**Textauszug**.
↓

Mit der Novelle des Batteriegesetzes werden klare Zuständigkeiten für die Sammlung von Haushaltsbatterien (inklusive der E-Bike-Batterien) geschaffen – positiv ist, dass kommunale Sammelstellen ausdrücklich nicht für Batterien aus gewerblichen Herkunftsbereichen zuständig sind. Auch im Elektrogesetz gibt es Fortschritte: Die systematische separate Erfassung der Geräte mit Lithium-Batterien durch das Wertstoffhofpersonal erhöht die Sicherheit und Effizienz in der Sammlung und im Transport. Der Einwegkunststofffonds stärkt die Herstellerverantwortung und sorgt für eine finanzielle Entlastung der Kommunen, doch bei dessen Start hakt es weiterhin: Registrierung und Leistungsmeldung müssen reibungslos funktionieren, damit das System seine Wirkung entfalten kann. „Die Bundesregierung muss nachlegen, damit Recht und Gesetz auch umgesetzt werden. Herstellerverantwortung darf nicht zum Papiertiger verkommen“, so Liebing.

↑

(Einträge aus einer Sammlung)
↓

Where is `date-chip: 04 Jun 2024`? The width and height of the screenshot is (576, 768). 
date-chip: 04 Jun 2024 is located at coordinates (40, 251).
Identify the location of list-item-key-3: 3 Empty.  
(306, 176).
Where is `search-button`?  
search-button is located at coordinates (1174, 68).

↑
↓

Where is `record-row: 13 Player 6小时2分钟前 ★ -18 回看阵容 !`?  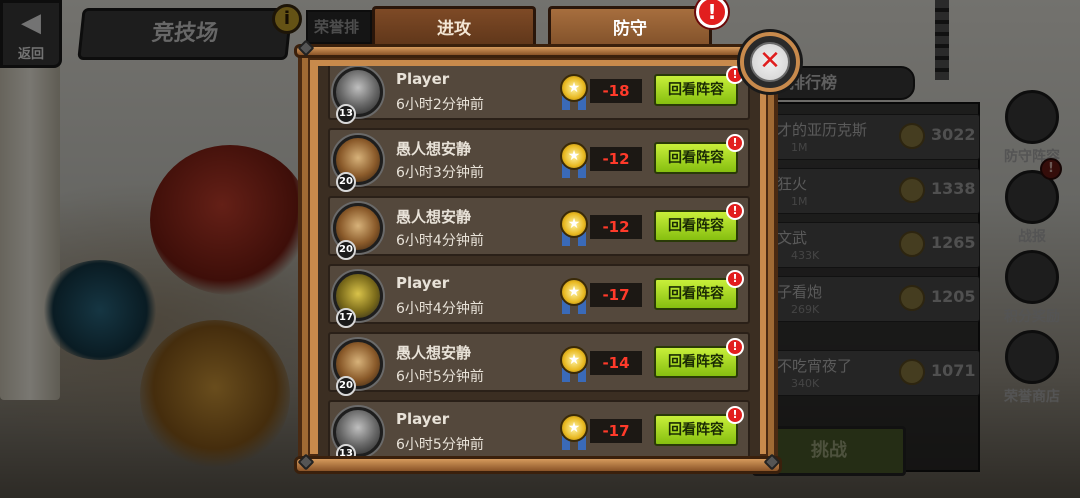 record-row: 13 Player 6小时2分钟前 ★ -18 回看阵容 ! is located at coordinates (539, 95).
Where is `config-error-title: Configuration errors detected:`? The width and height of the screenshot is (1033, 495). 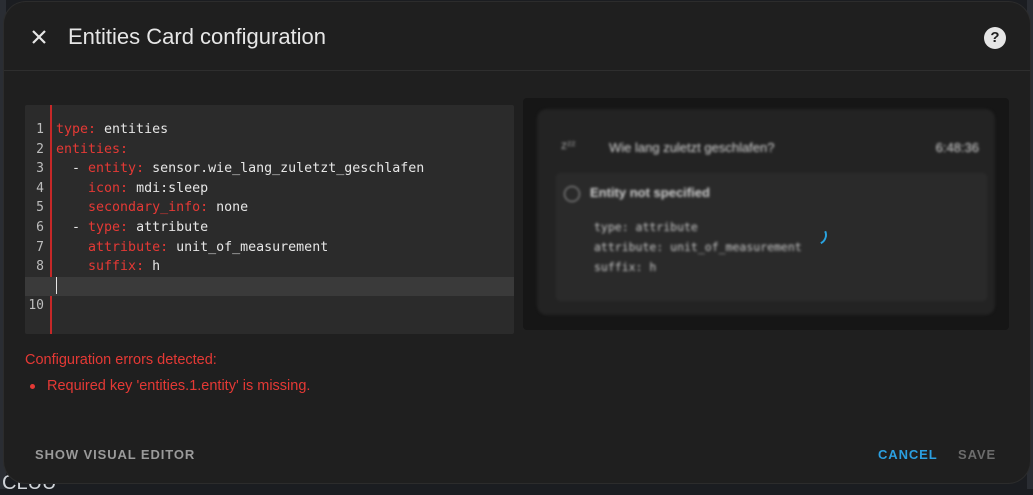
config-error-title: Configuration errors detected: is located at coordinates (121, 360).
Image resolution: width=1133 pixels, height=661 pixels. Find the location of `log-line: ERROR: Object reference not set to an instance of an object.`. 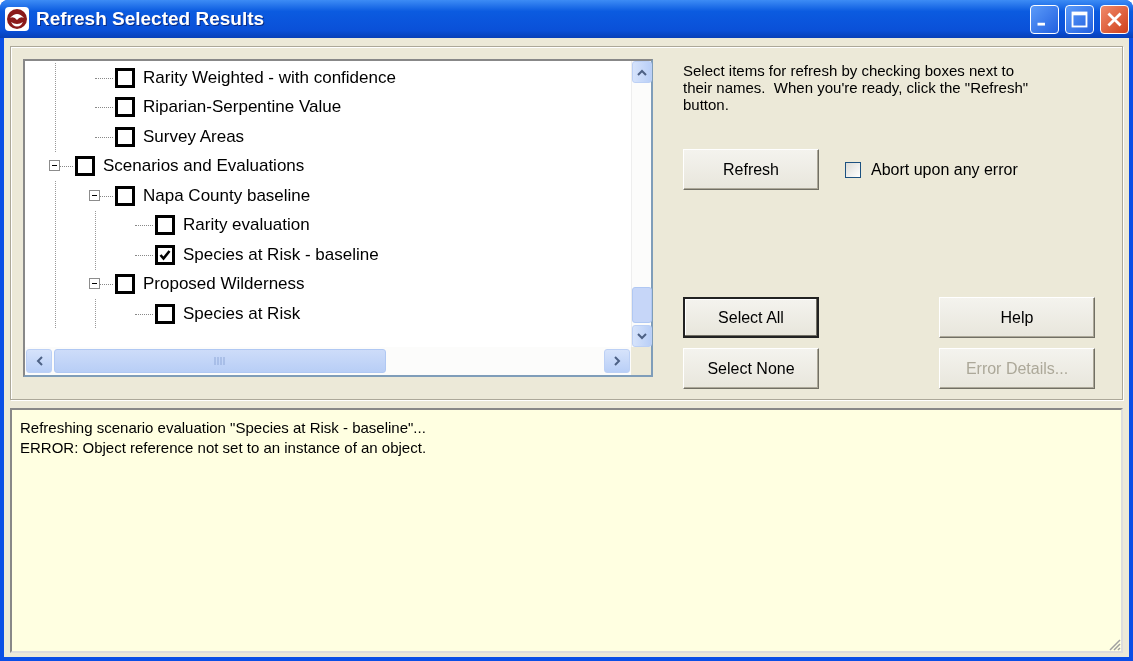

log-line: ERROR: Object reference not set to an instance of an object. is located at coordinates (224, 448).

↑
↓

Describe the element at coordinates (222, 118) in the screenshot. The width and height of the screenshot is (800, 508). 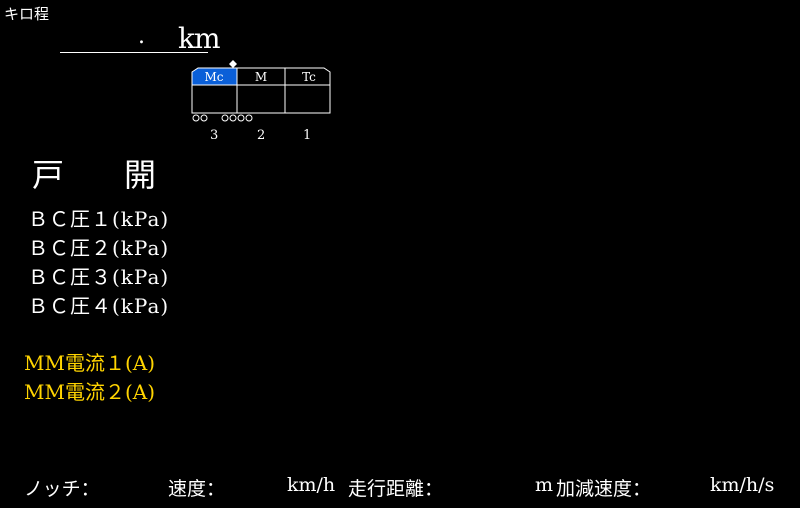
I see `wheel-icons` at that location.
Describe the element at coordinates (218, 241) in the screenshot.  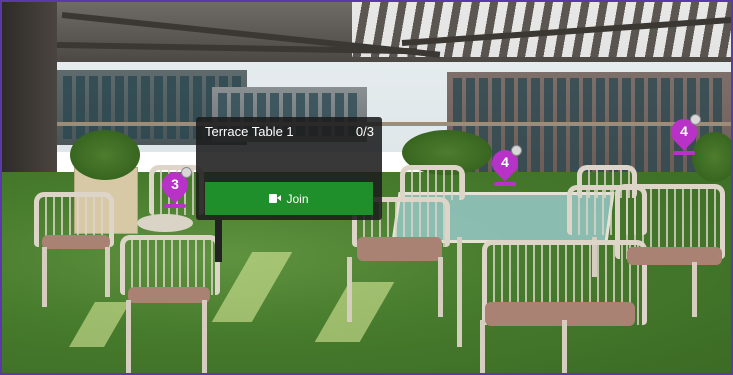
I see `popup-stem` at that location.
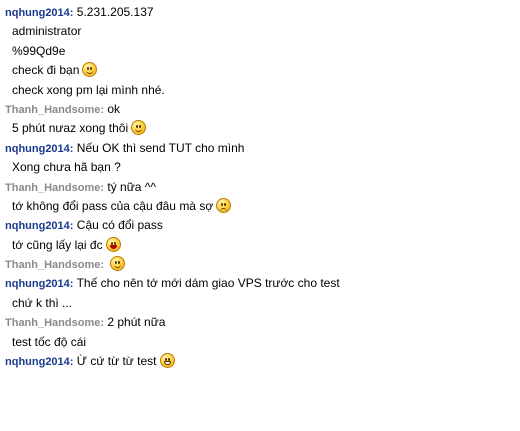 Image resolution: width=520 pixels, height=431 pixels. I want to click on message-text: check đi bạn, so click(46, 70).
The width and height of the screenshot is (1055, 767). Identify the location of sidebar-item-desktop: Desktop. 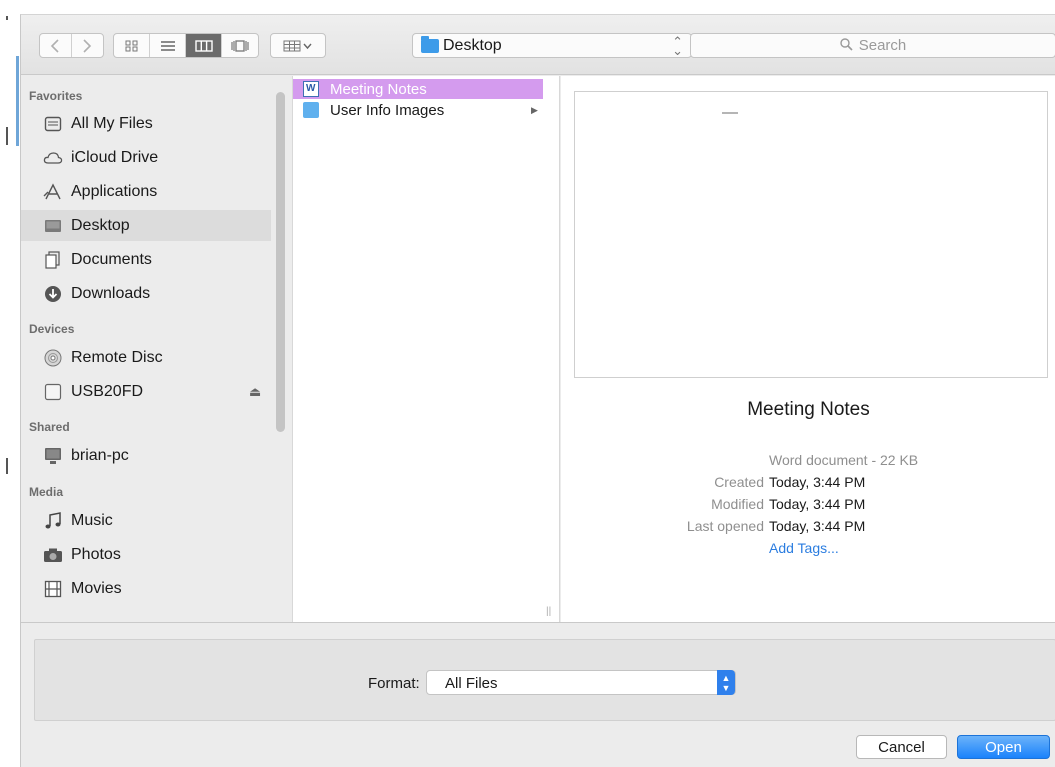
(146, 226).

↑

**Aufgabenstellung**.
- a) Für welche Batterien sind kommunale Sammelstellen laut dem Textauszug zum Batteriegesetz ausdrücklich nicht zuständig?
- b) Führe den Textauszug über Batteriegesetz, Elektrogesetz und Einwegkunststofffonds nach seinem letzten Satz fort.

**Antworten**.
- a) Für Batterien aus gewerblichen Herkunftsbereichen.

- b)
Dringenden Handlungsbedarf sieht der VKU vor allem in zwei Bereichen: Die gefährlichen Einweg-E-Zigaretten müssen wegen ihrer Brandgefahr verboten werden – hier fehlt ein klares politisches Signal.  Zudem braucht die Abfallwirtschaft finanzielle Unterstützung, um ihre umfangreiche Fahrzeugflotte klimaneutral umzurüsten. Dafür ist eine Nachfolgeregelung für das ausgelaufene Förderprogramm „Klimaschonende Nutzfahrzeuge und Infrastruktur" (KsNI) dringend nötig.

Digitalisierung & Cybersecurity

Lob kommt vom VKU dafür, dass die Digitalisierung einen Schub nach vorn bekommt. Dass in den ersten 100 Tagen das Telekommunikationsgesetz geändert und Gasfaser- wie Mobilfunkausbau als im „überragenden öffentlichen Interesse“ liegend definiert werden, ist ein richtungsweisender Durchbruch, um langwierige Genehmigungsverfahren zu beschleunigen.  „Es ist zu erwarten, dass sich der Glasfaserausbau damit beschleunigt. Dies ist ein großer Fortschritt und ein deutlicher Pluspunkt für den neuen Digital-Minister“, meint Liebing.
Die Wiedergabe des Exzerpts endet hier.